Место предметов КП в погребении соответствует традициям и нормам мазунинско-го погребального обряда. Обнаружены они в составе жертвенных комплексов7, представляющих собой скопления личных вещей, уложенных в определенном месте при умершем (Останина, 1997, с. 25), - 43 костяка, 44,3%. Иногда такие наборы, вероятно, заменялись единичными вещами, которые, как и в случае с жертвенными комплексами, фиксируются не на костяке (2 случая, 2,1%). К примеру, в погр. 81Б Боярского могильника остатки кольчужного накосника с вплетенными в него бронзовыми украшениями были найдены у ног ребенка; в погр. 1027 Тарасовско-го могильника кольчужная сеточка, прикрепленная к бабочковидной фибуле в качестве привески, обнаружена вместе с застежкой у черепа погребенной. В составе костюма (т. е. на костяке) предметы КП встречены в 36 случаях (37,1%). Оба варианта размещения таких изделий зафиксированы еще в шести мазунинских захоронениях (6,2%). В остальных случаях (10) позиция рассматриваемых предметов в погребениях остается неопределенной.
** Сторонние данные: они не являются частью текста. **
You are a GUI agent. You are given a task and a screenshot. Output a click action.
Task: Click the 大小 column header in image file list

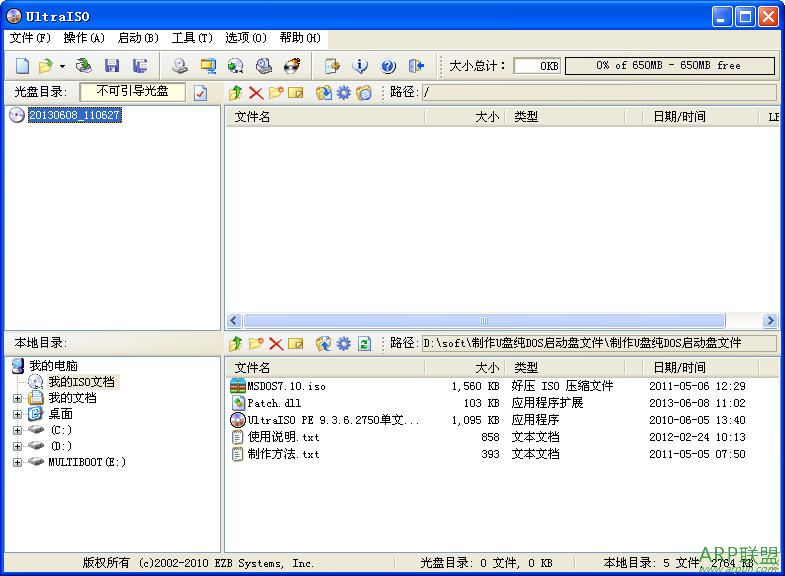click(486, 116)
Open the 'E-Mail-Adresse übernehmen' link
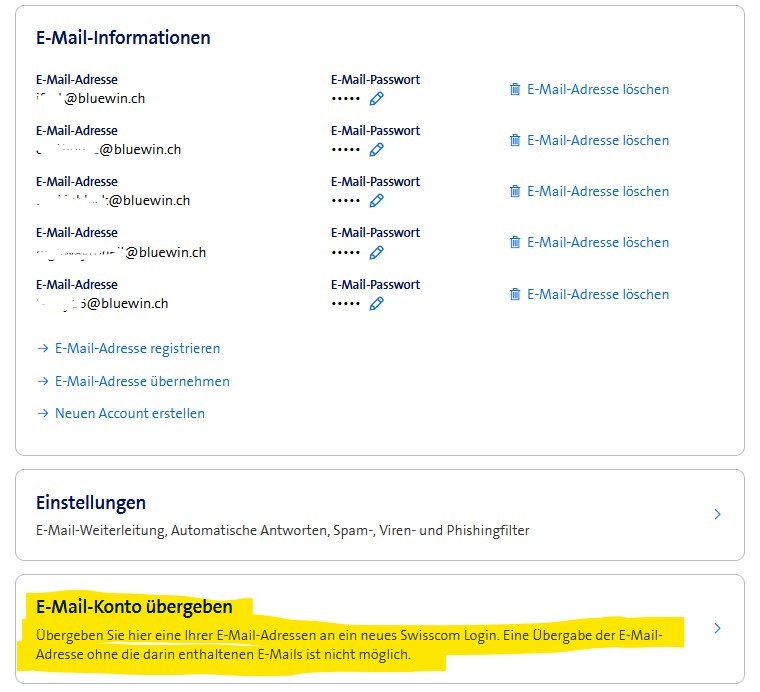The height and width of the screenshot is (692, 760). click(142, 381)
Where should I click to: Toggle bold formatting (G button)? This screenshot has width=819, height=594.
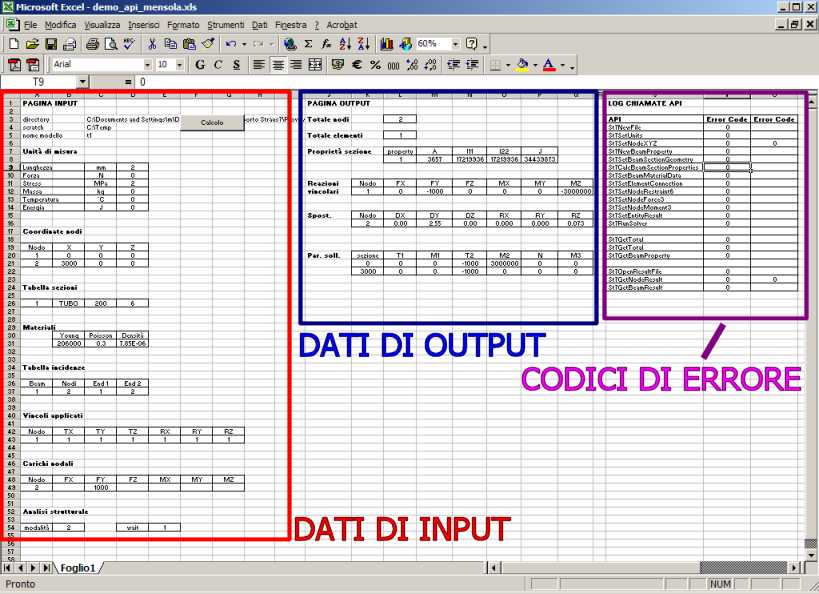pyautogui.click(x=200, y=65)
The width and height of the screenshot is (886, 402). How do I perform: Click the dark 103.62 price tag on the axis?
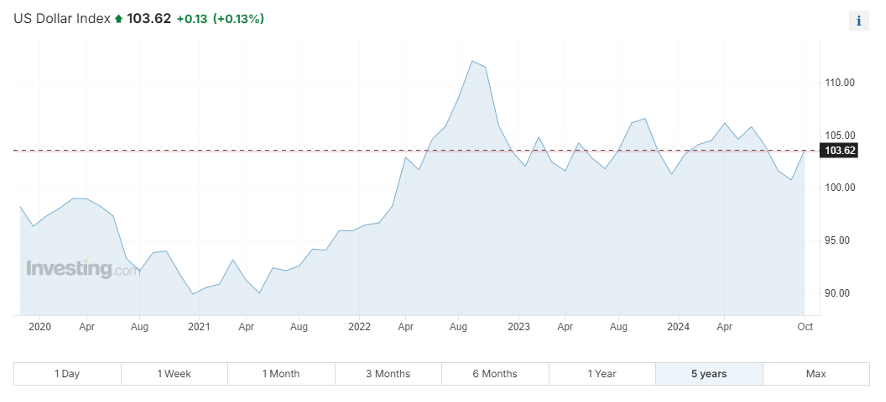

В мазунинском костюмном комплексе кольчужные изделия использовались по-разному. Один из вариантов - накосники в виде мешочков, крепившиеся с различными подвесками, пронизками и цепочками к затылочной части головного убора (Останина, 1997, с. 36-37, рис. 72, 74; Красноперов, 2006, с. 85-86, табл. 27, 4; Голдина, Черных, 2017, рис. 3) (21 случай; рис. 3). В свое время Т.И. Останиной было учтено 60 экземпляров таких украшений, обнаруженных преимущественно в Покровском, Старо-Кабановском, Анга-сякском и Усть-Сарапульском могильниках (1997, с. 36-37). А.А. Красноперовым изуче-
но свыше 30 мазунинских накосников, в числе которых имеются находки из Тарасовского и Тураевского I могильников (2006, с. 87). К этой сводке можно добавить украшения из Боярского (п. 168) и Дубровского (пп. 98В, 99) могильников.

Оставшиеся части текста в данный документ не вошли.